> [What to produce] Rewrite the listing as a JSON list of strings, with each line as its own string and blank lines left out.
⟨
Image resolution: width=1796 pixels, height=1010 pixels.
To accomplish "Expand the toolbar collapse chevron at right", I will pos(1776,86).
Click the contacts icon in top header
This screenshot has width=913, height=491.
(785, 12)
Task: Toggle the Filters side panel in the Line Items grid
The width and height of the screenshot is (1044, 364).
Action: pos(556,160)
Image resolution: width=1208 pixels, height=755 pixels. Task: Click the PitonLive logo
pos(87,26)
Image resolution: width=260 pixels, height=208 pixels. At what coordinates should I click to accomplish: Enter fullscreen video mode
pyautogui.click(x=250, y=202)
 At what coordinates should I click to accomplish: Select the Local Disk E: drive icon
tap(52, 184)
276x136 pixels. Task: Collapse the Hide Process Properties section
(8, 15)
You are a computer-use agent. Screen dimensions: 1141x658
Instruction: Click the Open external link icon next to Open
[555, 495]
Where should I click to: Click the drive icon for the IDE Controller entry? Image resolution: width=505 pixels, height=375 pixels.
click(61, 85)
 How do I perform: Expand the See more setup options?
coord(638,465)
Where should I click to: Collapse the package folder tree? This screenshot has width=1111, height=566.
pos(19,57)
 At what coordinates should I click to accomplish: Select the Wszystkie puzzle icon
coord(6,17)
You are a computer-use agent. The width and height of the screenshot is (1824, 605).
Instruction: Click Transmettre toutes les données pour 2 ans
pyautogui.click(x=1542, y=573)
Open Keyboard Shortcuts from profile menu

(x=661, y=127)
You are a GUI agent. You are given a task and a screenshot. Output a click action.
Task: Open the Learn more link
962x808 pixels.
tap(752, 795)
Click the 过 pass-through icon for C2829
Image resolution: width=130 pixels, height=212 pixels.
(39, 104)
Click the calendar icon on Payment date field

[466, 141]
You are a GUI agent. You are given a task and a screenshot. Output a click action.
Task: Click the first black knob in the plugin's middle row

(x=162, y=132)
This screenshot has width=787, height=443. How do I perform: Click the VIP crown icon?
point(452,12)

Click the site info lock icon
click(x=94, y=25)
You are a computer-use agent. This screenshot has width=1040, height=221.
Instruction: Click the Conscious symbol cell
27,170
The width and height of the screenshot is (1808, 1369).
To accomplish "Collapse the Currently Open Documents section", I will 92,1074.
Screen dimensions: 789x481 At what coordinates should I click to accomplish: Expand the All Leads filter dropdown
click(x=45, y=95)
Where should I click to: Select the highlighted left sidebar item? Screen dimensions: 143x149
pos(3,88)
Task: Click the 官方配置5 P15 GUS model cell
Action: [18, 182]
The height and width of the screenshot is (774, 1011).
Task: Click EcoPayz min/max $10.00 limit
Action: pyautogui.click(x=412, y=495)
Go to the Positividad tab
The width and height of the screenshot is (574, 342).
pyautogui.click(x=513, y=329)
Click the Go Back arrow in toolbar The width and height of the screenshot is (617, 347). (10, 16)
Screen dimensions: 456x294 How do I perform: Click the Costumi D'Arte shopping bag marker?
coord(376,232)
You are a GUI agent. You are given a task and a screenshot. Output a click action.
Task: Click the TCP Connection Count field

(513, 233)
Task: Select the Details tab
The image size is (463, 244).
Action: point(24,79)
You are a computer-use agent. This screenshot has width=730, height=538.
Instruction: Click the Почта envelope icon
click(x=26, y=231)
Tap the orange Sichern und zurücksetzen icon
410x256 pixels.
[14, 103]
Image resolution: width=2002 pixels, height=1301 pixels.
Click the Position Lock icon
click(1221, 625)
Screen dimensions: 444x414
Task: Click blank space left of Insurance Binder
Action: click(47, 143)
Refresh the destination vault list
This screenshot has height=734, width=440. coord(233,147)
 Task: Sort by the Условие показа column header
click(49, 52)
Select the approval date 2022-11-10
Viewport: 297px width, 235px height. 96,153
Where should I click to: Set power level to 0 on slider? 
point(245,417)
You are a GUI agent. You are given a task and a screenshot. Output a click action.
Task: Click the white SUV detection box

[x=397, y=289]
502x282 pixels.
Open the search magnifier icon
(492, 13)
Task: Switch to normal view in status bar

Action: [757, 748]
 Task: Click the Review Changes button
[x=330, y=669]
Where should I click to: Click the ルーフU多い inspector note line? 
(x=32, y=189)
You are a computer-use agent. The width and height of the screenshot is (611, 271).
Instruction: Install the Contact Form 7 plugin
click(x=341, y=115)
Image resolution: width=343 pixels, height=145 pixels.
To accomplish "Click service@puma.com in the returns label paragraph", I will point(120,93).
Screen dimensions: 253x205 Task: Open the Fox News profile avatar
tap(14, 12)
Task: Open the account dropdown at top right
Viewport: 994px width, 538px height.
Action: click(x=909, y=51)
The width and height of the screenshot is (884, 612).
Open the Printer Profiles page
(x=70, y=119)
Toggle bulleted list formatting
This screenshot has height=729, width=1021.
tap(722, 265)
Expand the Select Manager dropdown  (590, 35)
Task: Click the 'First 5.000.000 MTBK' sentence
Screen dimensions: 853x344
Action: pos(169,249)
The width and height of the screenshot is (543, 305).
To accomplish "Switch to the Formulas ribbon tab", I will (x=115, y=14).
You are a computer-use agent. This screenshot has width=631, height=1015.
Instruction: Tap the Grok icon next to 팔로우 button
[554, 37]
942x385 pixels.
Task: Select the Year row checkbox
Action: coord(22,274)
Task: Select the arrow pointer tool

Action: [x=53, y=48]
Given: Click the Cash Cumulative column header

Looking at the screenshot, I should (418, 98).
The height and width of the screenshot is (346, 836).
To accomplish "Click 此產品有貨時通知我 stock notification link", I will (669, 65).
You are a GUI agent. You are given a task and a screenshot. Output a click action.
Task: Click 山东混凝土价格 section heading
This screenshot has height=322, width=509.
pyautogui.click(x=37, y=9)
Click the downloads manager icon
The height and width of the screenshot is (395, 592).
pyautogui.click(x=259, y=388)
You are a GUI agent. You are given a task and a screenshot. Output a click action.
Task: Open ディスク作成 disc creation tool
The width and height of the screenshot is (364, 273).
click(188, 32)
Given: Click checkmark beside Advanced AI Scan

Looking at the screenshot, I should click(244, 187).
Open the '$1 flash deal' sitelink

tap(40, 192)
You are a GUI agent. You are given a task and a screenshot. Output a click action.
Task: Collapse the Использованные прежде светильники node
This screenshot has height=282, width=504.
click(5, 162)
⟩
> [Exercise response]
[
  "Image resolution: width=1796 pixels, height=1010 pixels.",
  "To accomplish \"Expand the toolbar collapse chevron at right\", I will pos(1776,86).",
  "Click the contacts icon in top header",
  "This screenshot has width=913, height=491.",
  "(785, 12)",
  "Task: Toggle the Filters side panel in the Line Items grid",
  "The width and height of the screenshot is (1044, 364).",
  "Action: pos(556,160)",
  "Image resolution: width=1208 pixels, height=755 pixels. Task: Click the PitonLive logo",
  "pos(87,26)",
  "Image resolution: width=260 pixels, height=208 pixels. At what coordinates should I click to accomplish: Enter fullscreen video mode",
  "pyautogui.click(x=250, y=202)",
  " At what coordinates should I click to accomplish: Select the Local Disk E: drive icon",
  "tap(52, 184)",
  "276x136 pixels. Task: Collapse the Hide Process Properties section",
  "(8, 15)",
  "You are a computer-use agent. Screen dimensions: 1141x658",
  "Instruction: Click the Open external link icon next to Open",
  "[555, 495]",
  "Where should I click to: Click the drive icon for the IDE Controller entry? Image resolution: width=505 pixels, height=375 pixels.",
  "click(61, 85)",
  " How do I perform: Expand the See more setup options?",
  "coord(638,465)",
  "Where should I click to: Collapse the package folder tree? This screenshot has width=1111, height=566.",
  "pos(19,57)",
  " At what coordinates should I click to accomplish: Select the Wszystkie puzzle icon",
  "coord(6,17)",
  "You are a computer-use agent. The width and height of the screenshot is (1824, 605).",
  "Instruction: Click Transmettre toutes les données pour 2 ans",
  "pyautogui.click(x=1542, y=573)",
  "Open Keyboard Shortcuts from profile menu",
  "(x=661, y=127)",
  "You are a GUI agent. You are given a task and a screenshot. Output a click action.",
  "Task: Open the Learn more link",
  "962x808 pixels.",
  "tap(752, 795)",
  "Click the 过 pass-through icon for C2829",
  "Image resolution: width=130 pixels, height=212 pixels.",
  "(39, 104)",
  "Click the calendar icon on Payment date field",
  "[466, 141]",
  "You are a GUI agent. You are given a task and a screenshot. Output a click action.",
  "Task: Click the first black knob in the plugin's middle row",
  "(x=162, y=132)",
  "This screenshot has width=787, height=443. How do I perform: Click the VIP crown icon?",
  "point(452,12)",
  "Click the site info lock icon",
  "click(x=94, y=25)",
  "You are a computer-use agent. This screenshot has width=1040, height=221.",
  "Instruction: Click the Conscious symbol cell",
  "27,170",
  "The width and height of the screenshot is (1808, 1369).",
  "To accomplish \"Collapse the Currently Open Documents section\", I will 92,1074.",
  "Screen dimensions: 789x481 At what coordinates should I click to accomplish: Expand the All Leads filter dropdown",
  "click(x=45, y=95)",
  "Where should I click to: Select the highlighted left sidebar item? Screen dimensions: 143x149",
  "pos(3,88)",
  "Task: Click the 官方配置5 P15 GUS model cell",
  "Action: [18, 182]",
  "The height and width of the screenshot is (774, 1011).",
  "Task: Click EcoPayz min/max $10.00 limit",
  "Action: pyautogui.click(x=412, y=495)",
  "Go to the Positividad tab",
  "The width and height of the screenshot is (574, 342).",
  "pyautogui.click(x=513, y=329)",
  "Click the Go Back arrow in toolbar The width and height of the screenshot is (617, 347). (10, 16)",
  "Screen dimensions: 456x294 How do I perform: Click the Costumi D'Arte shopping bag marker?",
  "coord(376,232)",
  "You are a GUI agent. You are given a task and a screenshot. Output a click action.",
  "Task: Click the TCP Connection Count field",
  "(513, 233)",
  "Task: Select the Details tab",
  "The image size is (463, 244).",
  "Action: point(24,79)",
  "You are a computer-use agent. This screenshot has width=730, height=538.",
  "Instruction: Click the Почта envelope icon",
  "click(x=26, y=231)",
  "Tap the orange Sichern und zurücksetzen icon",
  "410x256 pixels.",
  "[14, 103]",
  "Image resolution: width=2002 pixels, height=1301 pixels.",
  "Click the Position Lock icon",
  "click(1221, 625)",
  "Screen dimensions: 444x414",
  "Task: Click blank space left of Insurance Binder",
  "Action: click(47, 143)",
  "Refresh the destination vault list",
  "This screenshot has height=734, width=440. coord(233,147)",
  " Task: Sort by the Условие показа column header",
  "click(49, 52)",
  "Select the approval date 2022-11-10",
  "Viewport: 297px width, 235px height. 96,153",
  "Where should I click to: Set power level to 0 on slider? ",
  "point(245,417)",
  "You are a GUI agent. You are given a task and a screenshot. Output a click action.",
  "Task: Click the white SUV detection box",
  "[x=397, y=289]",
  "502x282 pixels.",
  "Open the search magnifier icon",
  "(492, 13)",
  "Task: Switch to normal view in status bar",
  "Action: [757, 748]",
  " Task: Click the Review Changes button",
  "[x=330, y=669]",
  "Where should I click to: Click the ルーフU多い inspector note line? ",
  "(x=32, y=189)",
  "You are a computer-use agent. The width and height of the screenshot is (611, 271).",
  "Instruction: Install the Contact Form 7 plugin",
  "click(x=341, y=115)",
  "Image resolution: width=343 pixels, height=145 pixels.",
  "To accomplish \"Click service@puma.com in the returns label paragraph\", I will point(120,93).",
  "Screen dimensions: 253x205 Task: Open the Fox News profile avatar",
  "tap(14, 12)",
  "Task: Open the account dropdown at top right",
  "Viewport: 994px width, 538px height.",
  "Action: click(x=909, y=51)",
  "The width and height of the screenshot is (884, 612).",
  "Open the Printer Profiles page",
  "(x=70, y=119)",
  "Toggle bulleted list formatting",
  "This screenshot has height=729, width=1021.",
  "tap(722, 265)",
  "Expand the Select Manager dropdown  (590, 35)",
  "Task: Click the 'First 5.000.000 MTBK' sentence",
  "Screen dimensions: 853x344",
  "Action: pos(169,249)",
  "The width and height of the screenshot is (543, 305).",
  "To accomplish \"Switch to the Formulas ribbon tab\", I will (x=115, y=14).",
  "You are a computer-use agent. This screenshot has width=631, height=1015.",
  "Instruction: Tap the Grok icon next to 팔로우 button",
  "[554, 37]",
  "942x385 pixels.",
  "Task: Select the Year row checkbox",
  "Action: coord(22,274)",
  "Task: Select the arrow pointer tool",
  "Action: [x=53, y=48]",
  "Given: Click the Cash Cumulative column header",
  "Looking at the screenshot, I should (418, 98).",
  "The height and width of the screenshot is (346, 836).",
  "To accomplish \"Click 此產品有貨時通知我 stock notification link\", I will (669, 65).",
  "You are a GUI agent. You are given a task and a screenshot. Output a click action.",
  "Task: Click 山东混凝土价格 section heading",
  "This screenshot has height=322, width=509.",
  "pyautogui.click(x=37, y=9)",
  "Click the downloads manager icon",
  "The height and width of the screenshot is (395, 592).",
  "pyautogui.click(x=259, y=388)",
  "You are a GUI agent. You are given a task and a screenshot. Output a click action.",
  "Task: Open ディスク作成 disc creation tool",
  "The width and height of the screenshot is (364, 273).",
  "click(188, 32)",
  "Given: Click checkmark beside Advanced AI Scan",
  "Looking at the screenshot, I should click(244, 187).",
  "Open the '$1 flash deal' sitelink",
  "tap(40, 192)",
  "You are a GUI agent. You are given a task and a screenshot. Output a click action.",
  "Task: Collapse the Использованные прежде светильники node",
  "This screenshot has height=282, width=504.",
  "click(5, 162)"
]